The difficulty in finding both attributes in one man, some analysts say, means that the world should brace for a long conclave - or at least one longer than the four ballots it took to elect Benedict in 2005.
"We have not had a conclave over five days since 1831," noted the Rev. Thomas Reese, author of "Inside the Vatican," a bible of sorts for understanding the Vatican bureaucracy. "So if they are in there over five days, we know they are in trouble; they are having a hard time forming consensus around a particular person."
The names mentioned most often as "papabile" - a cardinal who has the stuff of a pope - include Cardinal Angelo Scola, the archbishop of Milan, an intellect in the vein of Benedict but with a more outgoing personality, and Cardinal Marc Ouellet, the Canadian head of the Vatican's important bishops' office who is also scholarly but reserved like Benedict.
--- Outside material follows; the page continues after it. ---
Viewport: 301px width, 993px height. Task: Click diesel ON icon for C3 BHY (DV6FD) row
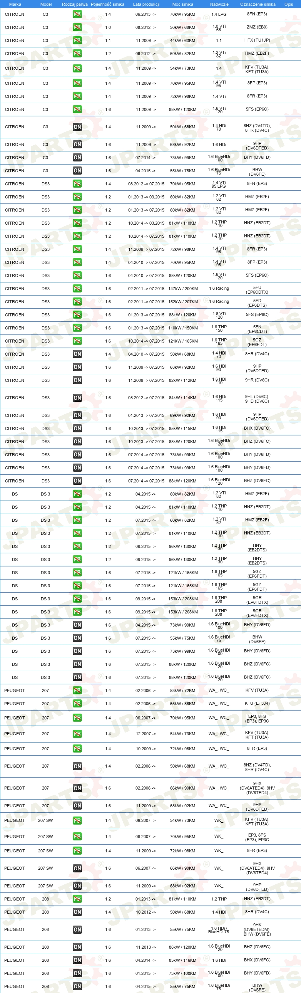[77, 158]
Brazilian Cardinal Odilo Scherer is liked by the Vatican bureaucracy but not by all of his countrymen. And Cardinal Peter Erdo of Hungary has the backing of European cardinals who have twice elected him as head of the European bishops' conference.
On the more pastoral side is Cardinal Sean O'Malley of Boston, the favorite of the Italian press, and Cardinal Timothy Dolan, the back-slapping, outgoing archbishop of New York who has admitted himself that his Italian is pretty bad - a drawback for a job that is conducted almost exclusively in the language.
The American candidates, however, did get a boost of sorts on Wednesday: President Barack Obama, who has clashed with American bishops over his health care mandate, indicated the Catholic Church could certainly tolerate a superpower pope since Catholic bishops in the U.S. "don't seem to be taking orders from me."
In an interview with ABC News, he said an American pope would preside just as effectively as a leader of the Catholic church from any other country.
Lombardi said it was a "good hypothesis" that the pope - whoever it is - would be installed next Tuesday, on the feast of St. Joseph, patron saint of the universal church. The installation Mass is attended by heads of state from around the world, requiring at least a few days' notice.
Thousands of people braved a chilly rain on Wednesday morning to watch the 6-foot- (2-meter-) high copper chimney on the chapel roof for the smoke signals telling them whether the cardinals had settled on a choice. Nuns recited the rosary, while children splashed in puddles.
After the smoke poured out, the crowds began to dissipate, though a few hangers-on appeared ready to wait out the afternoon balloting.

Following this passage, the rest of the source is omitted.